If so, this would be the only time that we ever check that that nref 1 on the sessions (so maybe it is never 1 for any session ??)
I was looking at commit 5dd000eb44e39567657a346451eec6adba3efb63 and I'm wondering if that backport is missing `session->put()` in MDSRankDispatcher::ms_dispatch ?? (Every other get_priv of a Session in luminous mds code doesn't carry the ref.)
So maybe the correct (luminous only) fix would be:
diff --git a/src/mds/MDSRank.cc b/src/mds/MDSRank.cc index 89b6e97b06..36a3e9367e 100644 --- a/src/mds/MDSRank.cc +++ b/src/mds/MDSRank.cc @@ -952,8 +952,10 @@ bool MDSRankDispatcher::ms_dispatch(Message *m) { if (m->get_source().is_client()) { Session *session = static_cast<Session*>(m->get_connection()->get_priv()); - if (session) + if (session) { + session->put(); // do not carry ref session->last_seen = Session::clock::now(); + } } inc_dispatch_depth();
For now, we're running with mds_bal_interval = 0 to disable the balancer.

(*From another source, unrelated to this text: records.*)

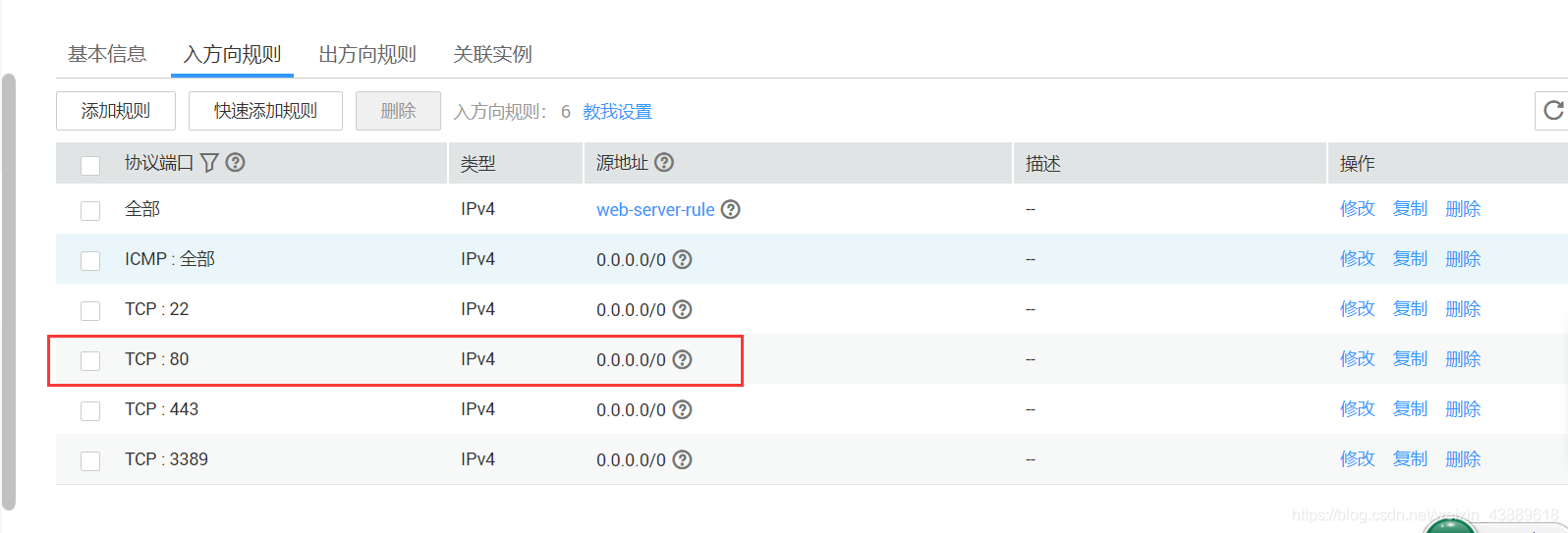Image resolution: width=1568 pixels, height=533 pixels.
Task: Click the 添加规则 button
Action: point(116,111)
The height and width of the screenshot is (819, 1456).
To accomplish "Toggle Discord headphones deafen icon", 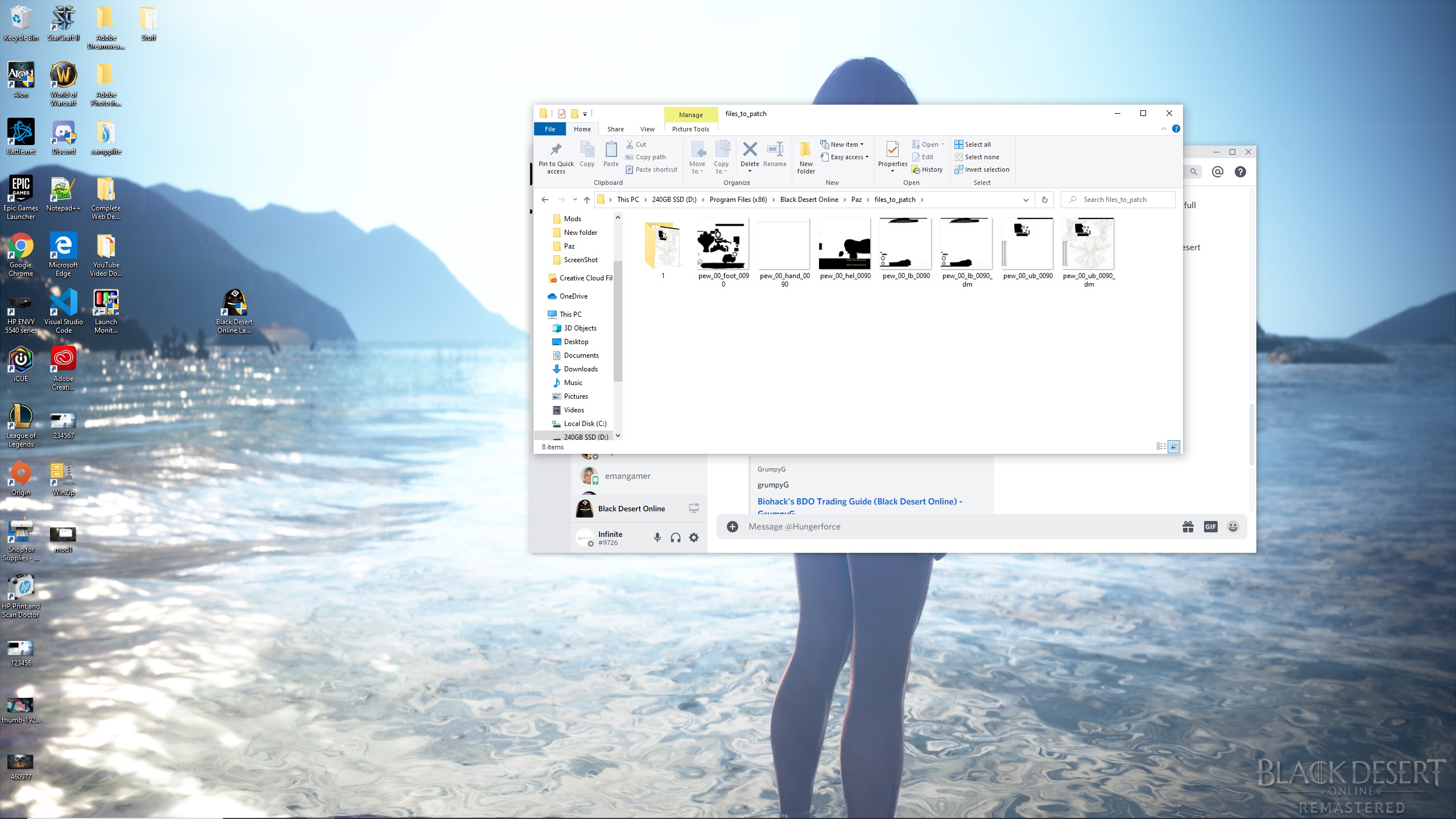I will [676, 537].
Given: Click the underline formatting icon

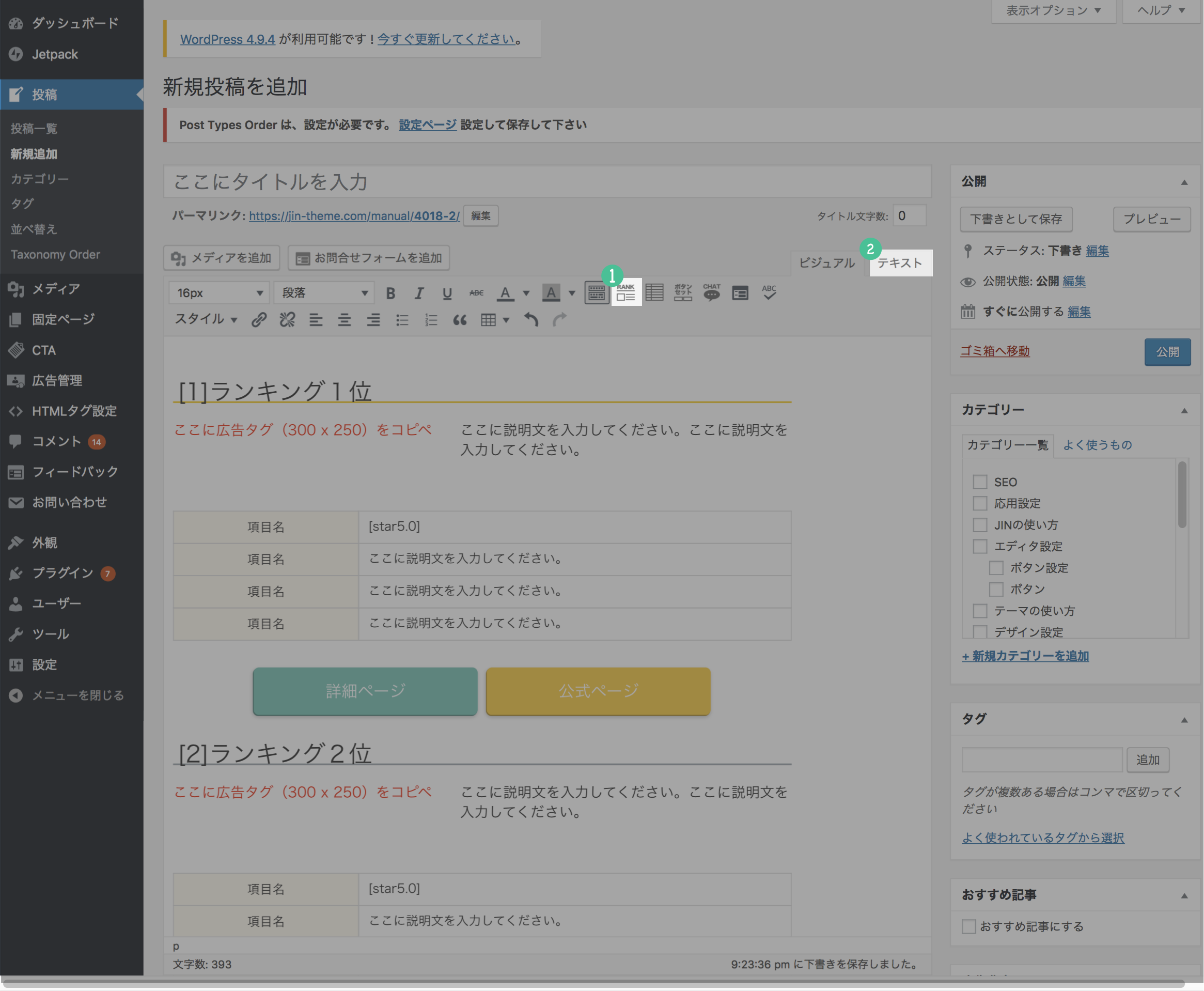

But of course it would be good to hear if the above should fix, then we'll compile and try it out. (But I want to be cautious, as this is happening on our prod cluster).
#2 Updated by Zheng Yan almost 5 years ago
- Target version set to v12.2.13
your patch should fix the issue. Thanks for tracking it down. Could you please create PR ?
#3 Updated by Patrick Donnelly almost 5 years ago
- Related to Backport #37739: luminous: extend reconnect period when mds is busy added
#4 Updated by Patrick Donnelly almost 5 years ago
- Subject changed from v12.2.12 MDS does fails assert(session->get_nref() == 1) when balancing to luminous: mds: does fails assert(session->get_nref() == 1) when balancing
- Status changed from New to Fix Under Review
- Assignee set to Dan van der Ster
- Start date deleted (
06/07/2019) - Pull request ID set to 28467
- Affected Versions v12.2.11 added
- Affected Versions deleted (
v12.2.12)
#5 Updated by Patrick Donnelly over 4 years ago
- Status changed from Fix Under Review to Rejected
https://github.com/ceph/ceph/pull/28467#issuecomment-541079181
Thanks for the PR anyway Dan. Luminous QA didn't pick it up in time.